Cevap: Kırmızı Yalı kitabı uzun yıllar önce yazmaya başladığım, bazen yazmaktan vazgeçtiğim, tekrar tekrar şekillendirdiğim bir metin. Bu kitabı yazmak istiyordum çünkü artık ne Halet hocam ne de eşi Nail bey hayattaydı. Yıllarca onlarla birlikte zaman geçirdiğim, çalıştığım, bir sürü anı biriktirdiğim Kırmızı Yalı ise tamamen değişmişti. Halet hoca benim mürşidim olmuştu. Onunla çalışmaya başladığım 1991 yılından sonraki yıllarda ben de ülkem de büyük bir değişim geçirmiştik. Dolayısı ile artık yok olup giden eski bir kentin kalıntılarını ve oradaki yaşamı tekrar canlandırmak gibi bir çaba ile Kırmızı Yalı'da Halet hoca ile yaşadığım anları tekrar canlandırmak istedim. Bunun için o yıllarda yazdığım günlükler en büyük kaynağımdı. Bir de Halet hocanın bana yazdığı mektuplar, o yıllara ait biriktirdiklerim, defterlerimin arasına koyduğum kuru çiçekler, yine o yıllarda yaptığım çizimlerle kitabı zenginleştirmek istedim. Yazma sürecinde bazı tereddütlerim oldu. Gerçekleri ne kadar sansürlemeliydim, kendi özel hayatımı ne kadar ortaya sermeliydim ve en önemlisi şimdi hayatta olmayan anne babam hakkında neyi nasıl yazmalıydım. Sonra Mario Levi'nin derslerini dinledim ve yazarken samimi ve cesur olmam gerektiğine karar verdim. Kitabın yazımını tamamladıktan sonra da önceki kitabımı yayınlayan Ege Yayınlarının sahibi kadim meslektaşım Ahmet Boratav'la konuştum. Ahmet de bu metnin yayınlanmasının yerinde olacağını söyleyince uzun bir düzenleme sürecinden sonra kitap ortaya çıktı.
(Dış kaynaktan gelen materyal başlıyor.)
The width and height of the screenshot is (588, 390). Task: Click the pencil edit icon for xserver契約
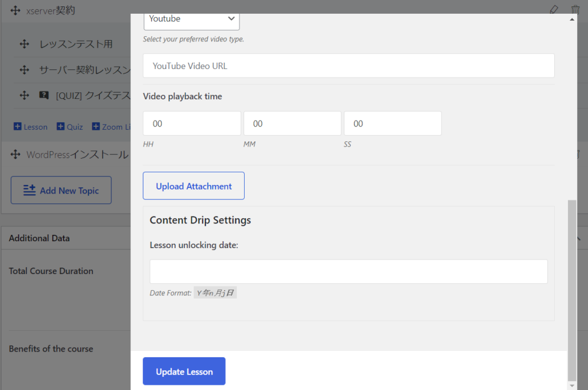pyautogui.click(x=554, y=10)
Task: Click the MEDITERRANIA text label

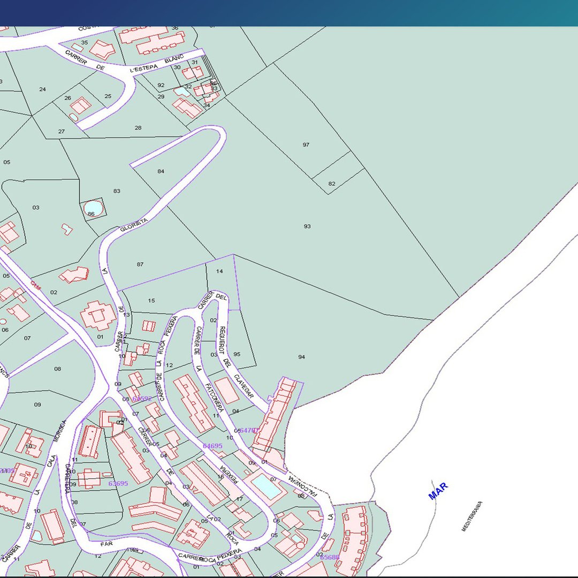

Soru: Kitabın ana karakteri siz misiniz yoksa Halet Çambel mi?
Cevap: Aslında ana karakter Kırmızı Yalı olsun istedim. Kırmızı Yalı ve onun içinde ve etrafında yaşananlar. Bir de İstanbul var tabii. O yıllarda yaşadığım, sevdiğim İstanbul'un havası, kokusu, büyüdüğüm yer olan Arnavutköy sokakları, 90’lardaki Türkiye, hepsi kitabın ana ögeleri. Bunların yanında da bir arkeoloji öğrencisi olarak zorluklar çeken ve mücadele eden ben varım.
Soru: Son olarak şunu sormak istiyorum. Bundan sonra da yazmaya devam edecek misiniz?
Cevap: Öncelikle, Kırmızı Yalı hakkında okuyuculardan gelecek tepkileri merakla bekliyorum. 25 Mayıs’ta imza günü gerçekleşeceğim. Sonrası için aklımda ve bilgisayarımda birden fazla kitap taslağı var ama çalışma hayatı daha fazla ve hızlı yazmama pek müsaade etmiyor. Yine de içimde gelen kuvvetli bir güdü ile, yaşamın müsaade ettiği sürece yazmaya devam etmek istiyorum.
DR. İLKNUR TÜRKOĞLU KİMDİR?
İlknur Türkoğlu 1969'da İstanbul'da doğdu, Beşiktaş Arnavutköy'de büyüdü. 1987- 1991 yılları arasında İstanbul Üniversitesi'nde arkeoloji bölümünde okudu ve aynı üniversitede yüksek lisans ve doktorasını tamamladı.
Üniversite eğitiminin ilk yıllarından itibaren Türkiye'nin farklı bölgelerinde arkeolojik kazılara katıldı. Yurtdışında kültür mirası yönetimi ve arkeolojik canlandırma konusunda eğitim aldı. Bu konularda yayınlanmış pek çok makalesi ve basılmış öyküleri bulunmaktadır.
Kazılarda arkeolojik buluntu çizimcisi olarak görev yapan Türkoğlu'nun yurtiçi ve yurtdışında sayısız yayında ve müzede çizimleri ve canlandırmaları yer aldı.
Yazarın arkeolojik çizim konusunda Türkçe yazılan ilk kitabı 2020 yılında Ege Yayınları'nda yayınlandı.
İlknur Türkoğlu halen İstanbul'da bir vakıf üniversitesinde doktor öğretim üyesi olarak görev yapmaktadır.